Some regions of the United States -- specifically along the East Coast and in the Midwest -- are thought to face higher risks for powerful earthquakes than once believed, the U.S. Geological Survey reports.
The risks are revealed in the USGS's recent update of its U.S. National Seismic Hazard Maps, the first since 2008.
While the country's traditional earthquake zones of California, the Intermountain West and the Pacific Northwest are still prominent on the hazard map, areas of the central and eastern U.S. are now showing an increased risk, the USGS is reporting.
Earthquake frequency in those regions has increased five-fold, reaching an average of 100 annually in 2011 through 2013, up from just 20 each year for the three decades leading up to 2000, it says.

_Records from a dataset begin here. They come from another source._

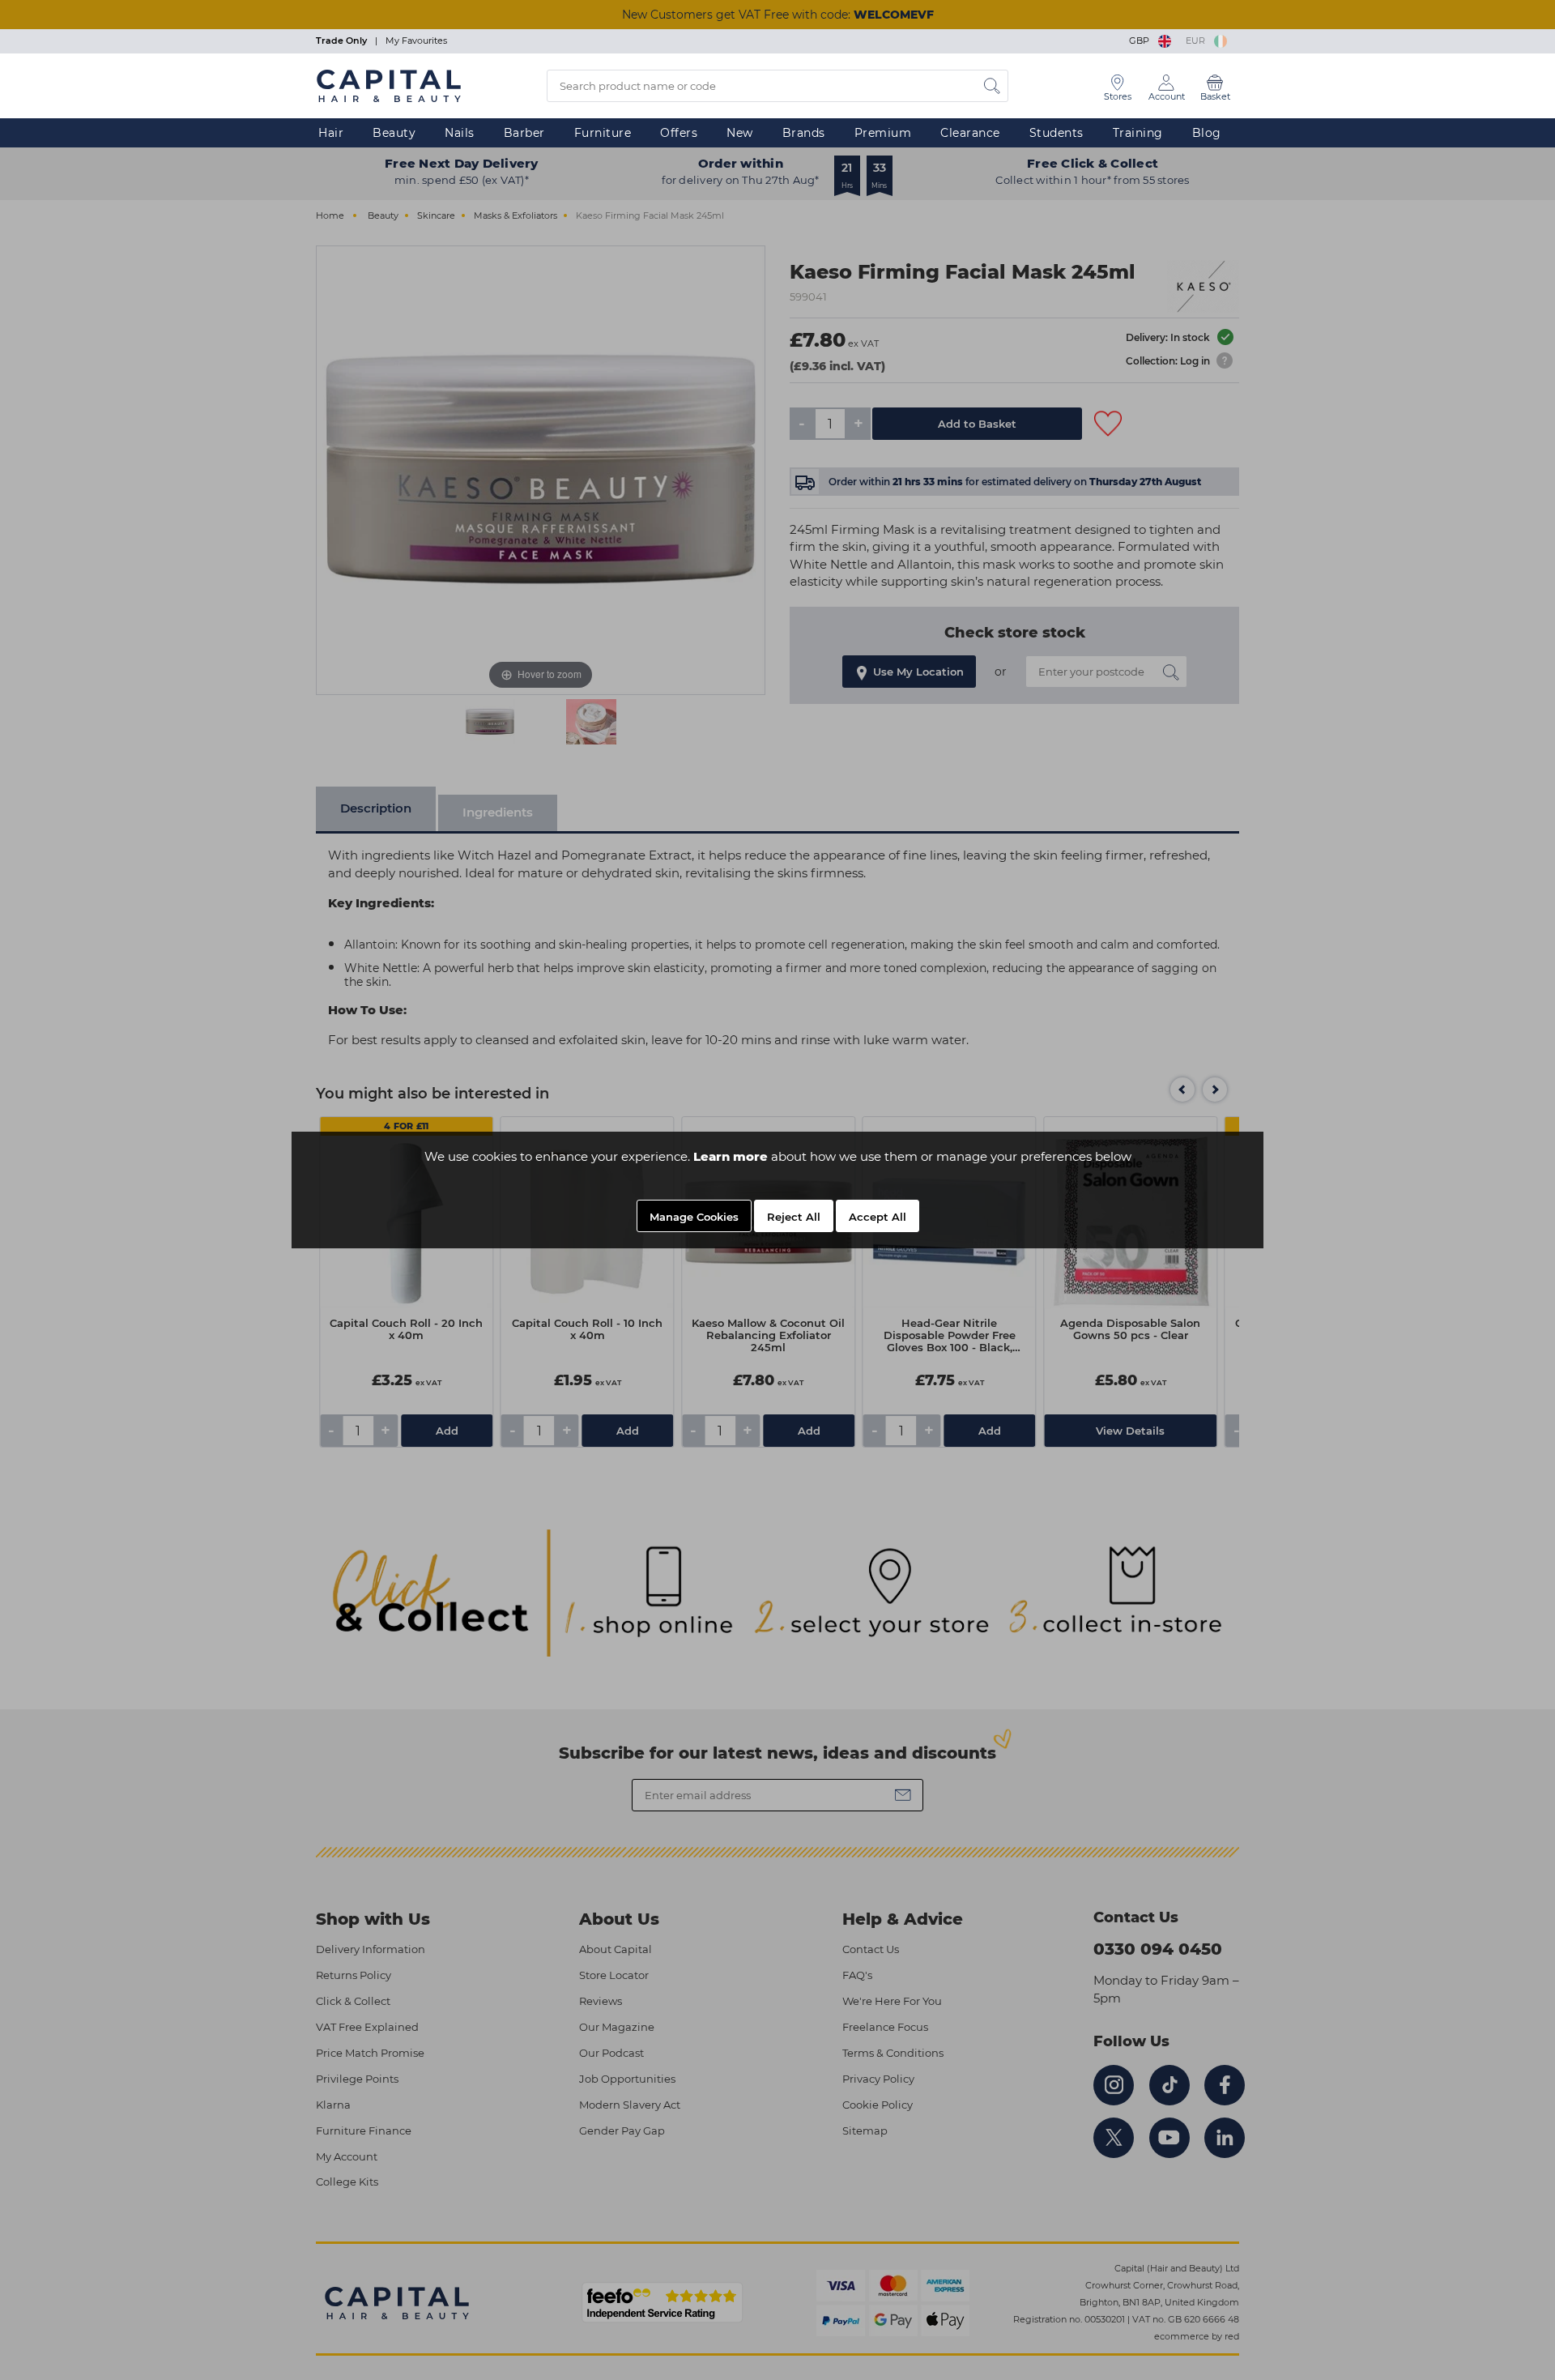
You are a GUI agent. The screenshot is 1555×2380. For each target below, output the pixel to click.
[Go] (992, 85)
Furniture (603, 133)
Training (1138, 133)
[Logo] (389, 85)
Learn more (730, 1156)
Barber (524, 133)
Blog (1206, 133)
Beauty (394, 133)
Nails (460, 133)
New (739, 133)
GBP (1141, 40)
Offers (678, 133)
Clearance (970, 133)
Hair (330, 133)
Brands (803, 133)
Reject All (793, 1216)
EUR (1198, 40)
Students (1056, 133)
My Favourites (416, 40)
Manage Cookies (694, 1216)
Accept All (877, 1216)
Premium (883, 133)
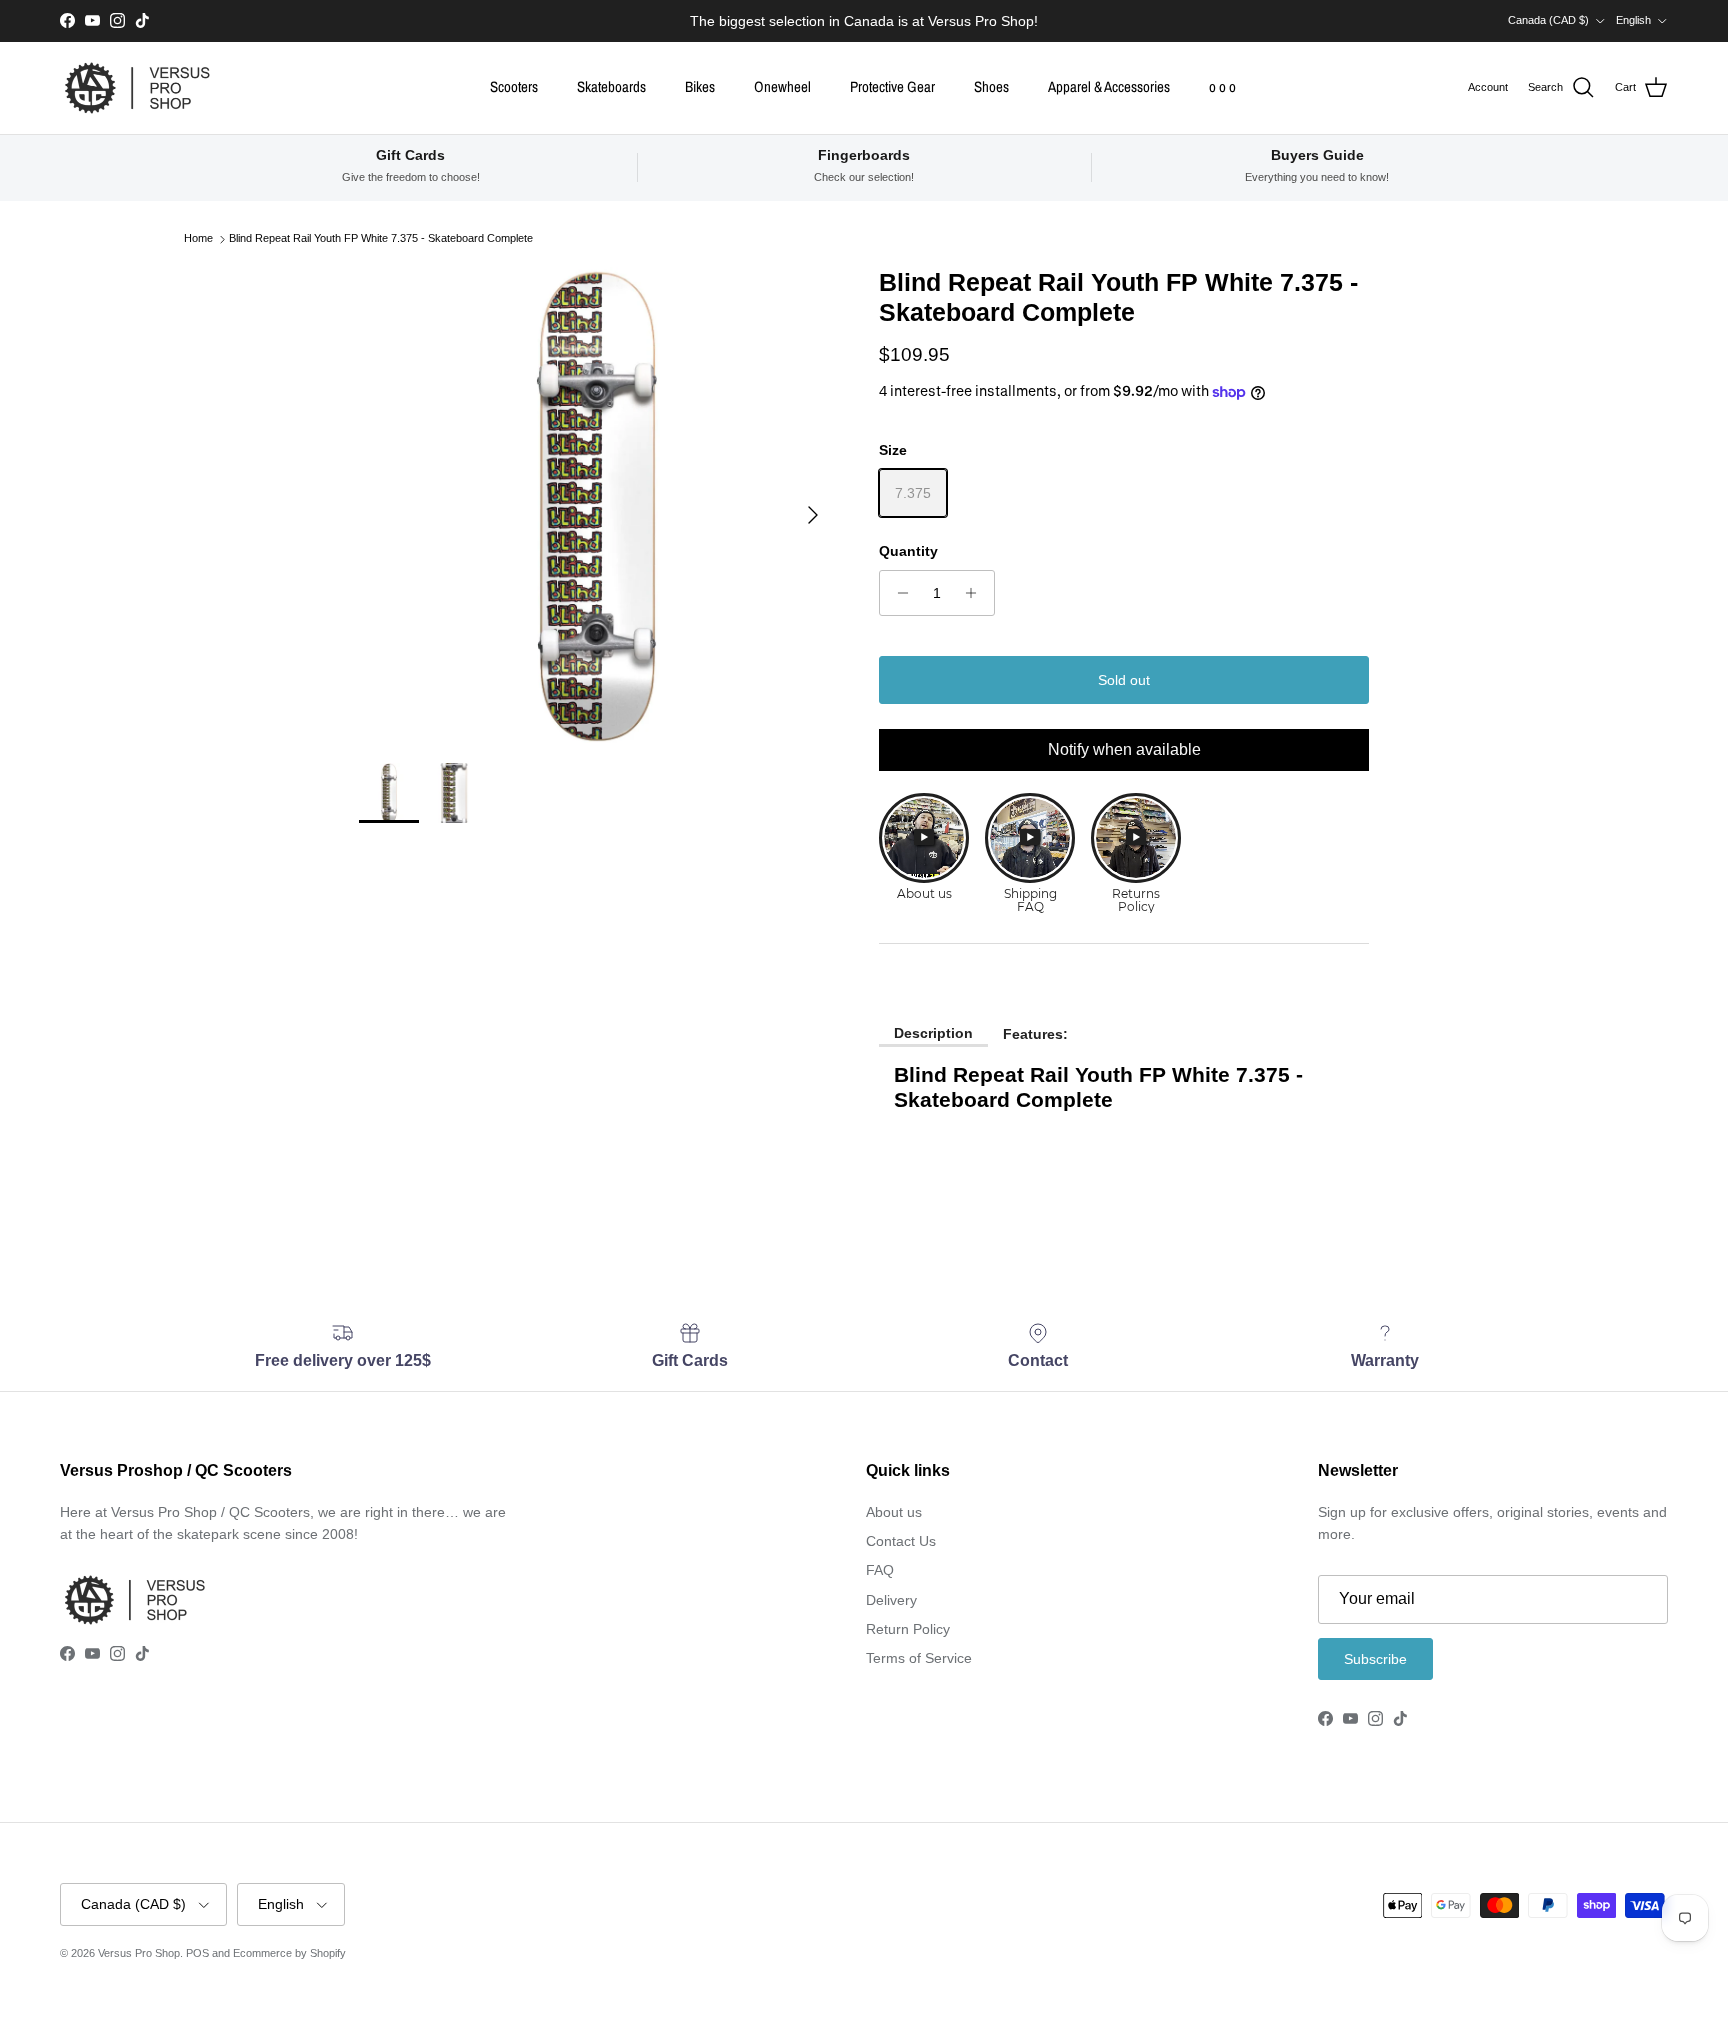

"We know the hazard has increased for small and moderate size earthquakes," USGS scientist William Ellsworth says. "We don't know as well how much the hazard has increased for large earthquakes. Our suspicion is it has but we are working on understanding this."
One of the East Coast's strongest temblors in 100 years hit in 2011, a 5.8 magnitude earthquake centered in rural Virginia that was nevertheless sensed by hundreds of thousands, including many residents of Washington, D.C.
Data gathered during that earthquake "helped us understand better ground shaking in the central and eastern United States," USGS seismologist and report lead author Mark Petersen says.
The USGS report listed the states with the highest earthquake risks, including California, Alaska, Montana, Oregon, Nevada, Illinois, Arkansas, Hawaii, Kentucky, South Carolina, Utah, Wyoming, Idaho, Missouri, Washington and Tennessee.
All of them have experienced earthquakes of at least magnitude 6 in historical times, the USGS said.
"While all states have some potential for earthquakes, 42 of the 50 states have a reasonable chance of experiencing damaging ground shaking from an earthquake in 50 years," the report said.
Of significant concern, the report indicated, is the Cascadia Subduction Zone, running from Northern California up to British Columbia.
Powerful earthquakes in similar subduction zones around the globe, including the 9.0 earthquake off Japan in 2011 and an 8.2 magnitude shaking off Chile's coast earlier this year, suggest the southern Cascadia might someday be the site an earthquake as strong as magnitude 9.3, the report authors say.
Although the map highlights the areas of the U.S. considered at highest risk, that doesn't mean any region can consider itself completely risk free, Petersen says.
"These maps are refining our views of what the actual shaking is," he says. "Almost any place in the United States can have an earthquake."